Petrography: Classification - V.V. Sharygin (SIGM and UrFU) The meteorite contains a mid-grained to coarse recrystallized matrix and rare chondrules and their fragments. The chondrules (RP, POP, BO and PO species) are poorly defined; their sizes vary from 500 to 1000 µm. The chondrite matrix consists of olivine, low-Ca pyroxene, diopsidic clinopyroxene, albitic plagioclase, troilite, Fe-Ni-metal, chromite and accessory chlorapatite and merrillite. Metal-sulfide associations consist of kamacite, taenite, tetrataenite and troilite. Martensite occurs in some chondrules. Twinning occurs in some troilite grains. Plagioclase grains are larger than 50-100 µm. This outlines a petrological type of 6 for the meteorite. The metal abundance is about 3 vol%. The shock stage is low. Weathering grade is W2 with presence of Fe-hydroxides (mainly Ni-rich goethite) around some metal and troilite grains and in grain fissures. Pentlandite and rarely heazlewoodite are occasionally found in fissures in troilite.

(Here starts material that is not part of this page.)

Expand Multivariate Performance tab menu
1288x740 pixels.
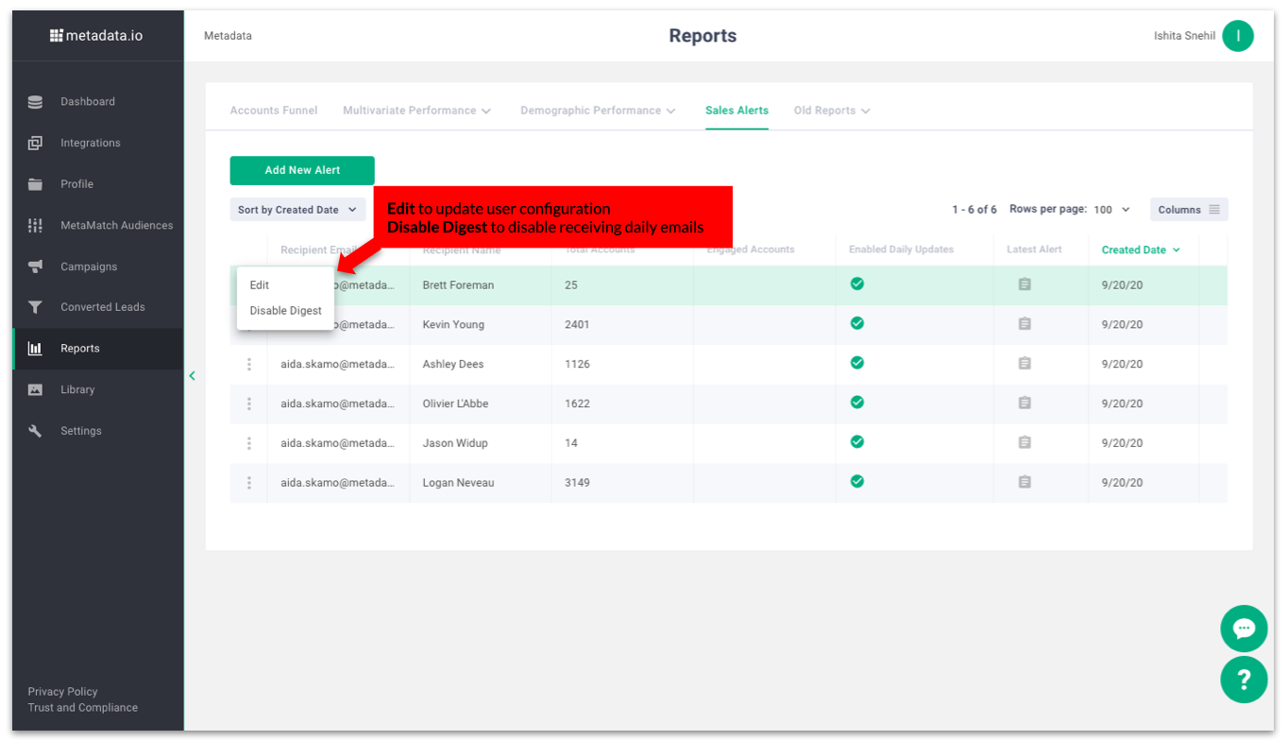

Geochemistry: SEM-EDS analyses by V.V. Sharygin (SIGM and UrFU) The primary chondrite paragenesis includes olivine Fa26.37±0.42 (N=62), low-Ca pyroxene Fs22.32±0.59Wo1.55±0.34 (N=55), plagioclase Ab84.2An10.1Or5.7 (N=17), Cr-bearing clinopyroxene En45.2Fs8.4Wo46.4 (Cr2O3 – 0.7-0.9 wt.%, N=3), chromite Crt81.8Spl12.9 (N=17), chlorapatite, merrillite, FeNi-metals and troilite. Chlorapatite (N=9) contains F (0.5-0.9 wt.%), Cl (4.9-5.2 wt.%) and Na2O (0.4-0.5 wt.%). Merrillite is poor in FeO (up to 1.0 wt.%, N=4). Composition of metals (in wt.%): kamacite (N=14) – Fe 92.77±0.64, Ni – 6.09±0.51, Co – 1.16±0.23; taenite (N=7) – Fe 64.86±0.79, Ni 34.54±0.85, Co 0.53±0.12; tetrataenite (N=7) – Fe 45.75±2.68, Ni 53.89±2.61, Co 0.36±0.04; martensite (N=7) – Fe 83.26±0.35, Ni 15.55±0.30, Co 1.19±0.14. Compositions of the key silicates are intermediate between those in L and LL chondrites.

Classification: Ordinary chondrite L/LL6, S2, W2. Metal abundance and silicate composition is intermediate between that of L and LL groups. This meteorite is distinct from the Tsarev meteorite found 30-40 km away, both in mineral chemistry and texture.

Specimens: main mass - anonymous (Volgograd); 201 g – Igor V. Karlov (Novosibirsk); 44.8 g (two cut-off fragments – 34.6 and 10.2 g) – SIGM.